Another interesting parallel is drawn by Holmes scholar, H R F Keating, who highlights a biographical similarity between Professor Moriarty and German philosopher Friedrich Nietzsche, a contemporary who gained the Chair of Classical Philology at the University of Basel at the age of twenty-four, but had to resign it due to his deteriorating health and unconventional ideas ("God is dead").

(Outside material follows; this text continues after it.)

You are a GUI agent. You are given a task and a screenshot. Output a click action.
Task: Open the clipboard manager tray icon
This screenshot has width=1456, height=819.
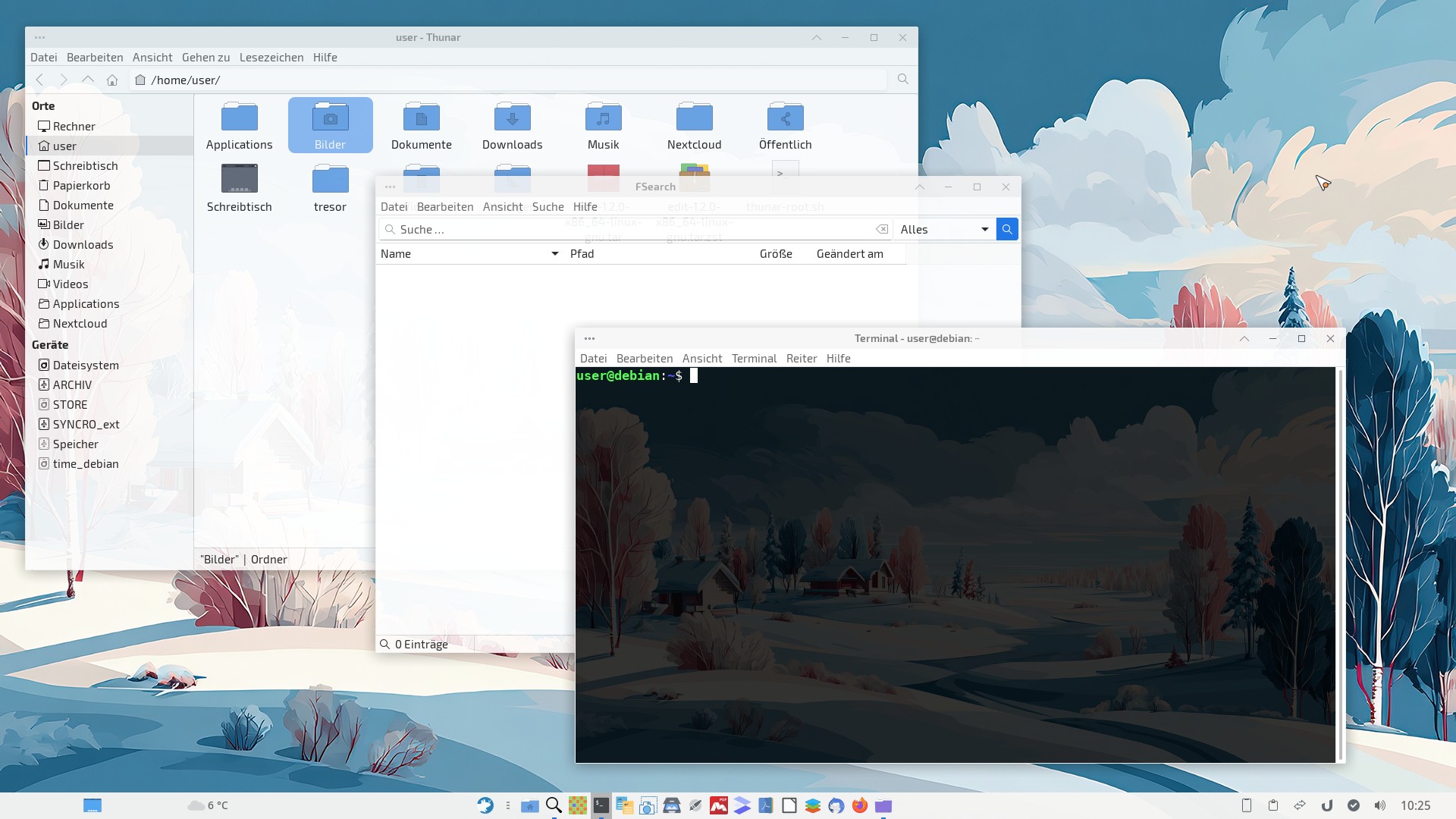(1273, 805)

Holmes himself has compared Moriarty with eighteenth century thief-taker Jonathan Wild, while the expression "Napoleon of Crime", used by Holmes to describe Moriarty, was actually reserved by Scotland Yard for Adam Worth, a German-born gentleman criminal.

Whatever be the antecedents and pedigree of Moriarty and Macavity, their exploits have spiced up the annals of criminology, offering timeless thrills to readers, and may have caused Satyajit Ray to christen his detective Feluda's sworn adversary, Maganlal Meghraj, with the letter M.


AFTERTHOUGHT
Macavity's a ginger cat, he's very tall and thin;
You would know him if you saw him, for his eyes are sunken in.
His brow is deeply lined with thought, his head is highly domed;
His coat is dusty from neglect, his whiskers are uncombed.
He sways his head from side to side, with movements like a snake;
And when you think he's half asleep, he's always wide awake.